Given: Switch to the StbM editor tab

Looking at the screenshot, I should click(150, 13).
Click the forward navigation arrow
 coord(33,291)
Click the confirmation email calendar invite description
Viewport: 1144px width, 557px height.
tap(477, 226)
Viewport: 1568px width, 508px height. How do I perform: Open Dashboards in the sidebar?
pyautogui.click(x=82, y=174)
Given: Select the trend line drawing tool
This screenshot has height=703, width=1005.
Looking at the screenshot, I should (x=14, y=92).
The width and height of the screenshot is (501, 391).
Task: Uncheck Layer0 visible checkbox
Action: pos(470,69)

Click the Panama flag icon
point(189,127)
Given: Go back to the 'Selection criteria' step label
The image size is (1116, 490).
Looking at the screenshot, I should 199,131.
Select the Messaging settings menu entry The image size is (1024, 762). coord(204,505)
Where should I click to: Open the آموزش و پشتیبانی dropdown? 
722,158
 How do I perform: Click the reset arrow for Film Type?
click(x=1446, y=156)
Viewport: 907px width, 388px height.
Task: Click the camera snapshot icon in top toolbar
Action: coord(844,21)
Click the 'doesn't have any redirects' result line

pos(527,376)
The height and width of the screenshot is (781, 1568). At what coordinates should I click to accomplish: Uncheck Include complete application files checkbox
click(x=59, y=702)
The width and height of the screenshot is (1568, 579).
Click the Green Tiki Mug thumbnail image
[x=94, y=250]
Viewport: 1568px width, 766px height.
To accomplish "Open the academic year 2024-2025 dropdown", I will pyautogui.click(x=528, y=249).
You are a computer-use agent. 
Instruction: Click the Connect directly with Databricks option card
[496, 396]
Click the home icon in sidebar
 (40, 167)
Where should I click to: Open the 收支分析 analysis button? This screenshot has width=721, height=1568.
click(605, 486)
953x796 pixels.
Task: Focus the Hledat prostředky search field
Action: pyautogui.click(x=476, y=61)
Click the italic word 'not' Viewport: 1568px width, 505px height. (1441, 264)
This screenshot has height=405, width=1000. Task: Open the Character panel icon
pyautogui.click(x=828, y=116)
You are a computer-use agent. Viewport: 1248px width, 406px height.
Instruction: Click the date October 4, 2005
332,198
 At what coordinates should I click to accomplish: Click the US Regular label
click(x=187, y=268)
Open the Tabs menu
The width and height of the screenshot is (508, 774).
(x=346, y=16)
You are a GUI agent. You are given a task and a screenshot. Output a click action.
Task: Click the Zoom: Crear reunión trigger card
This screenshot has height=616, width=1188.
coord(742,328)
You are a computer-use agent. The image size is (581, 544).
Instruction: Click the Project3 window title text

#####

What you need to do:
Return only the number of lines in the records above that include the string "computer".

Reply to the exercise:
3